The Minister of the Interior Luisa María Alcalde reported this Wednesday on the rescue of the 31 migrants kidnapped on December 30 in Tamaulipas. Without giving further details, the mayor posted a message on his Twitter account – now X – reporting the result. “Governor Américo Villareal has just informed us that the 31 migrants kidnapped in Tamaulipas have been safely rescued. Thank you to the state authorities, the National Guard and the Armed Forces.”
The abduction of the migrants has once again brought into focus the migrant route through the Gulf of Mexico, the route of terror, witness to the greatest atrocities against migrants in the country, such as the San Fernando massacre in 2010 and 2011. On Saturday afternoon On December 30, an armed group aboard five vans intercepted the bus in which they were traveling. The criminals took most of them and released only five, apart from the drivers who alerted the authorities. This Wednesday, the Minister of Federal Security, Rosa Icela Rodríguez, pointed out that among those kidnapped were “Venezuelan, Ecuadorian, Honduran, Colombian and Mexican” citizens.

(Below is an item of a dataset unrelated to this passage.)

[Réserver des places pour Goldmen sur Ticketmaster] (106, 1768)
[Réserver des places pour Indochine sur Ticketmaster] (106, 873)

Little is known about what happened to the 31 who were lost at a complicated border and left under the protection of criminal groups that see business opportunities and goods in migrants. Other than their journey, the location where they were held captive, the reason for the kidnapping is unknown – why 31 were kidnapped but the other five were not – and the routes their captors used in their escape are unknown. “It must be said that such events have occurred in one, two or three migrants, but this number is atypical in this area.” “It is not a problem that occurs frequently,” assured Rodríguez this Wednesday.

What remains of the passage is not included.